*Work to complete*
Search the data below for the string "Switch". Extract every line that contains it.

Items listed in a dataset
┄┄┄┄┄┄

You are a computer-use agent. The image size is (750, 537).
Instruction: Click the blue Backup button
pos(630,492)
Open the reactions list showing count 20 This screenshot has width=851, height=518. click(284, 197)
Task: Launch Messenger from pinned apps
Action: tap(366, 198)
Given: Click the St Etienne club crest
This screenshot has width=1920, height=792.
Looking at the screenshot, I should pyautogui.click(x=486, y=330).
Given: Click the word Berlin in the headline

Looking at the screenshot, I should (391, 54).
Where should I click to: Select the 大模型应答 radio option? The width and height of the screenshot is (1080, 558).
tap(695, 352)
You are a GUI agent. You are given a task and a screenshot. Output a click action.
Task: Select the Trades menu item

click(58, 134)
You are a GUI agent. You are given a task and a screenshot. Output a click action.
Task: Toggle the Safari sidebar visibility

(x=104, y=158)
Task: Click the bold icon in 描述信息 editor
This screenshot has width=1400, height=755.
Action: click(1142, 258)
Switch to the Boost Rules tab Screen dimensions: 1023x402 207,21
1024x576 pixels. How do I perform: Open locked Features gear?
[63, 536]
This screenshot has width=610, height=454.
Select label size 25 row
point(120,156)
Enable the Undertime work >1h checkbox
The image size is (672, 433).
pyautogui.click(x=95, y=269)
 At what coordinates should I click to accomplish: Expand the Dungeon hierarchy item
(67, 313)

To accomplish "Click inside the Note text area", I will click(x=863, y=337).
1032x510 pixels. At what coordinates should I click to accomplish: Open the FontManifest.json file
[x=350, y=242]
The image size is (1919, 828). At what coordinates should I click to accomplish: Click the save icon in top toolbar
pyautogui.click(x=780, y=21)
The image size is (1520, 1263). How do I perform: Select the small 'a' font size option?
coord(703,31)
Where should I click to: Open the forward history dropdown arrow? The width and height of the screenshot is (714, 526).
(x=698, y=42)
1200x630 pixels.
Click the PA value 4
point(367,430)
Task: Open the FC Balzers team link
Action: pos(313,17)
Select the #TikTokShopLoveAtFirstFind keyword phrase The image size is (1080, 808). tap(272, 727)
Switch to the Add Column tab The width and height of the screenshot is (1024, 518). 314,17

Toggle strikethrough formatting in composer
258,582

┄┄┄┄┄┄

*Response to the exercise*
Switch to the Boost Rules tab Screen dimensions: 1023x402 207,21
Switch to the Add Column tab The width and height of the screenshot is (1024, 518). 314,17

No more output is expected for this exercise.